Last week, Irish citizens caused a seismic societal shift by voting in a change to the constitution to recognise same-sex marriage… the only country in the world to do so by popular vote. It was a bold move, and one which does this country great credit, especially when you consider how repressive Irish society has been up until relatively recently.
Put it this way, such was the grip of the Catholic Church on Irish society that it wasn’t until 1979 that married couples were allowed access contraception – and then only with a doctor’s prescription. It would take until 1993 before all restrictions were removed relating to the sale of condoms and, incredibly, it was only in 2011 that the morning-after-pill could be sold without prescription.

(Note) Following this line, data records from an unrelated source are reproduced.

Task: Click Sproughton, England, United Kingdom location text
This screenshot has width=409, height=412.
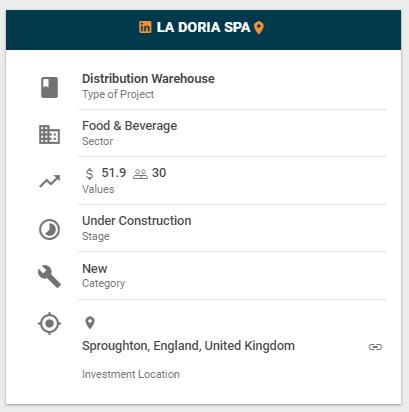Action: pos(188,346)
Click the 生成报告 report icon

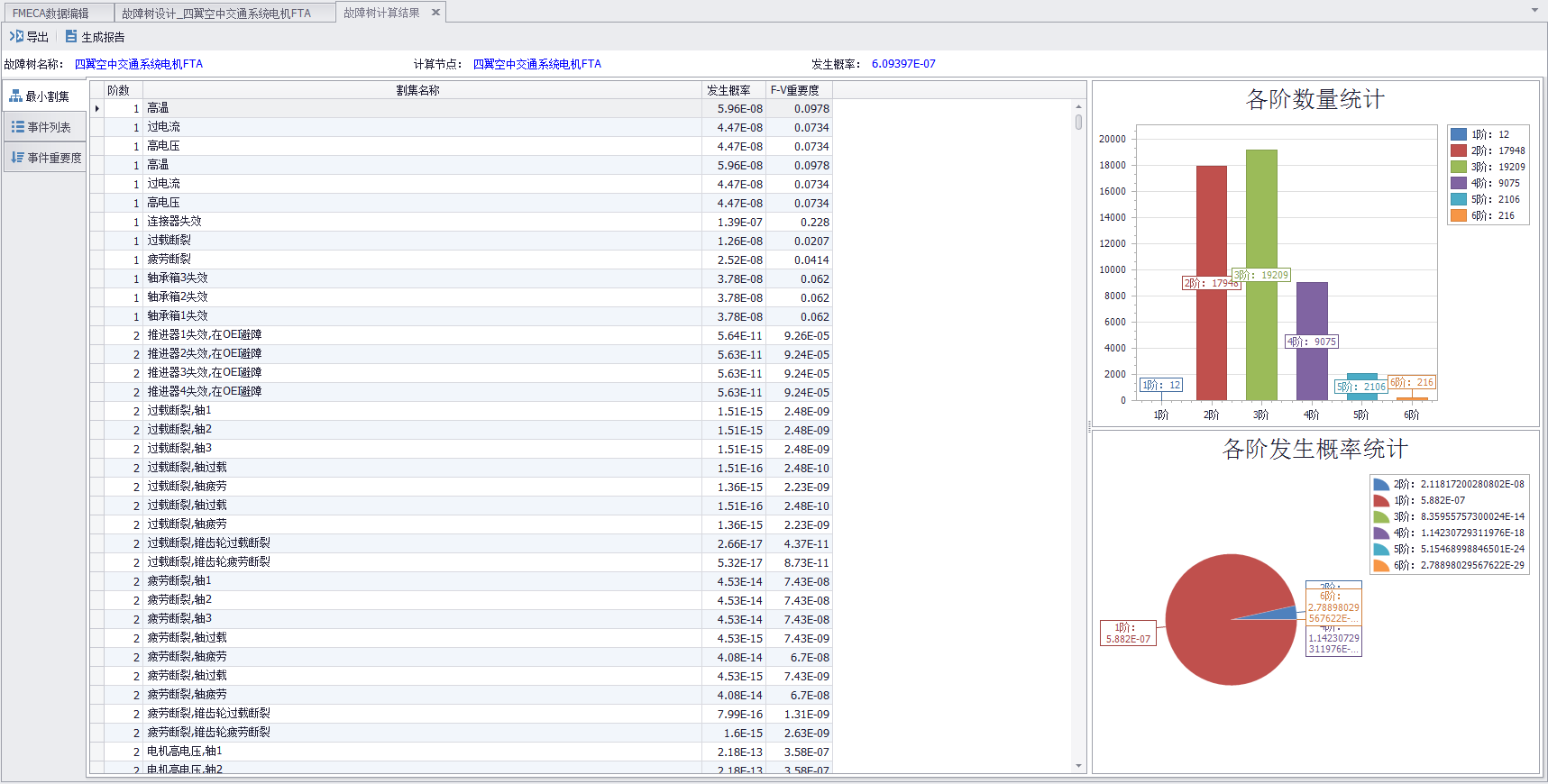pos(71,37)
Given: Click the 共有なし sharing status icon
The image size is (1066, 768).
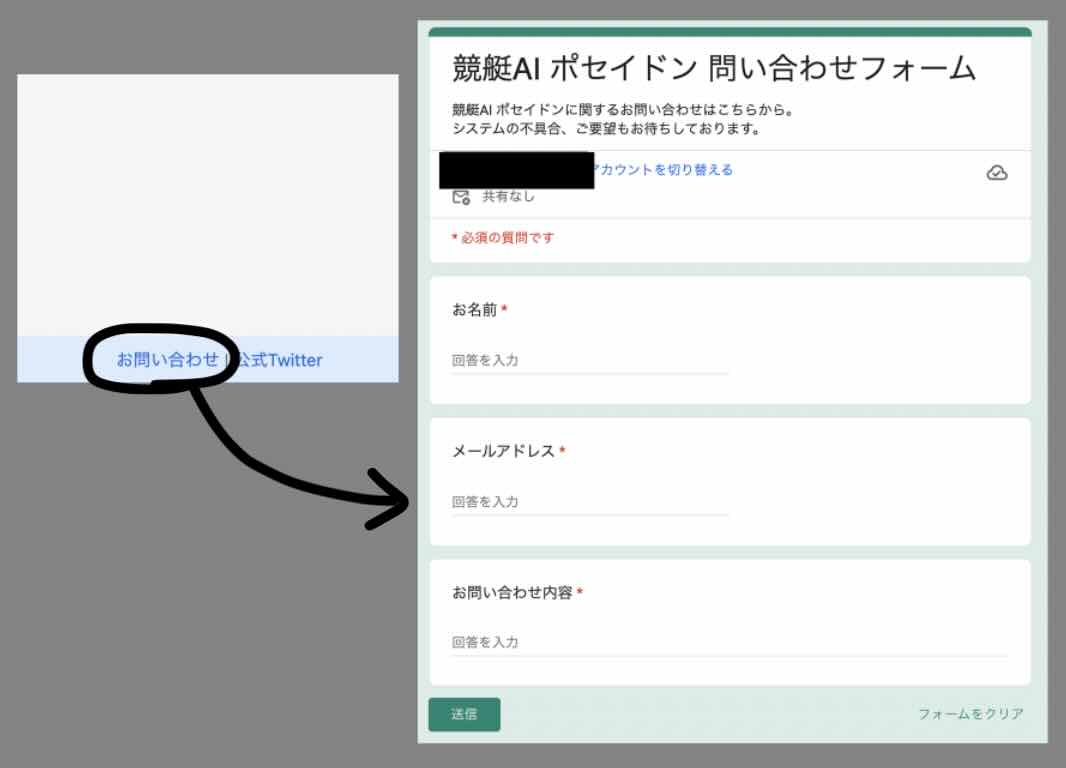Looking at the screenshot, I should (x=459, y=196).
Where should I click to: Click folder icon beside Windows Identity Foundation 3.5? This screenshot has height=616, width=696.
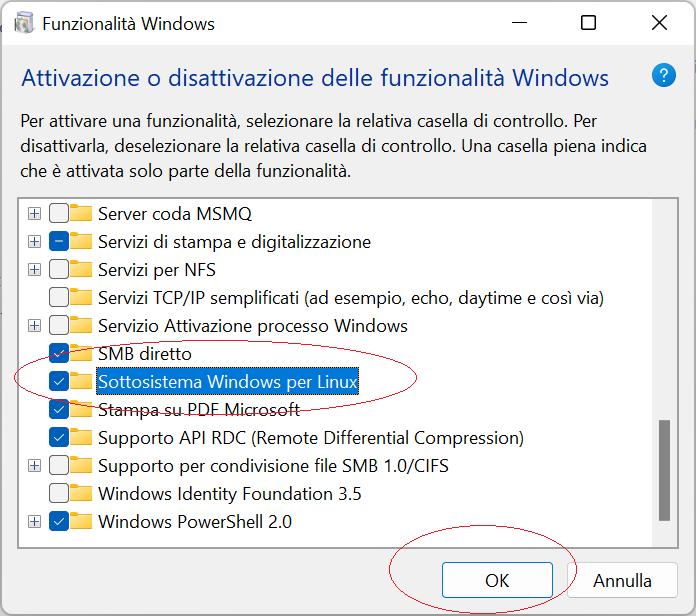(81, 494)
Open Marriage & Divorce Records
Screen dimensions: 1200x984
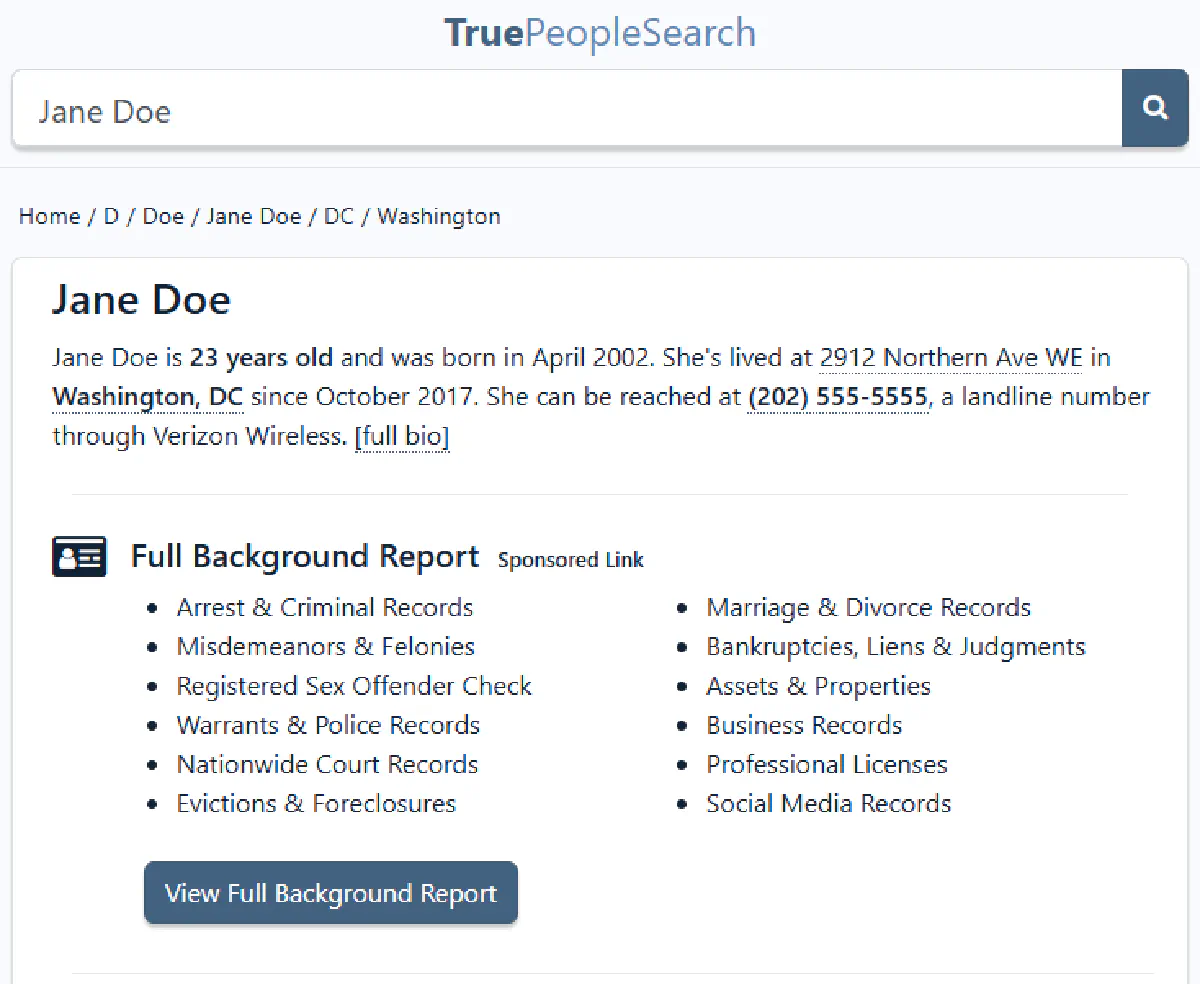(868, 607)
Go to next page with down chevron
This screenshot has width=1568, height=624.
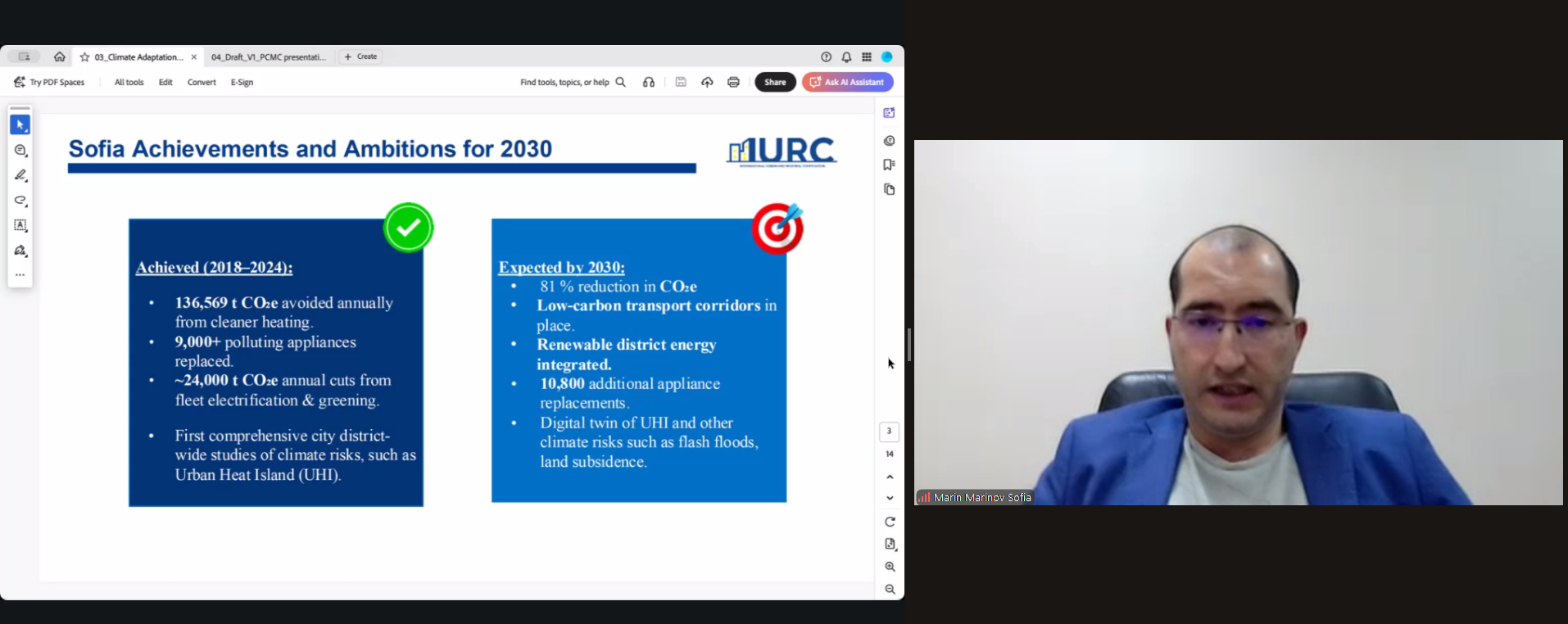click(x=890, y=498)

These changes to Irish society were largely down to the campaigning zeal of the Irish Women’s Liberation Movement, which aimed to subvert the country’s strict anti-contraceptive prohibitions. They did so quite effectively by taking a train to Belfast (part of Britain, for those who are unaware), in May 1971. There, they purchased condoms and spermicides over the counter, and returned with them to Dublin’s Connolly Station.
The customs men on duty were so mortified at seeing a gang of over 40 slogan-chanting women walking towards them brandishing their contraband, that they quickly waved them through… banned items and all.
One or two of the ladies even chose to inflate the condoms once they got outside the station. The media lapped it all up and the response across Ireland to the ‘condom train’ was immense, sparking debate on a subject that had been hitherto taboo.
My favourite act of subversion comes from Romania, where one Irina Nistor chose a unique way to defy the Communist dictatorship of Nicolae Ceausescu.
Nistor worked as a translator on programmes for Romanian state television. In 1985, a colleague asked if she would be interested in dubbing banned foreign films.
And so began a momentous era for Romania’s movie fans. Nistor dubbed over 1,000 movies into Romanian – and she played ALL the parts, whether it was Van Damme, Schwarzenegger or Chuck Norris, Irina did all the voices.
She would finish work and then go to an apartment to dub films until midnight. It was a hurried, secret affair with no time for finesse. Nistor would dub as many as eight French or English movies a day in an improvised basement studio. Since there wasn’t time to watch the movies first, she had to dub them in real time on her first viewing.
At a time of secret police and repression, the films (which were watched by large groups huddled around a TV set) gave a glimpse into the outside world. It didn’t matter that a 28-year-old woman was voicing De Niro in Taxi Driver or Pacino in The Godfather, Nistor gave people the chance to put two fingers up to Ceausescu’s dictatorship and enjoy a good film in the process (although I’m not sure about some of those Chuck Norris ones…)
Irina Nistor’s small act of defiance had a huge effect. For a generation of Romanians, she became the voice of the movies and gave them some much-needed enjoyment… not a bad way to be remembered at the end of the day.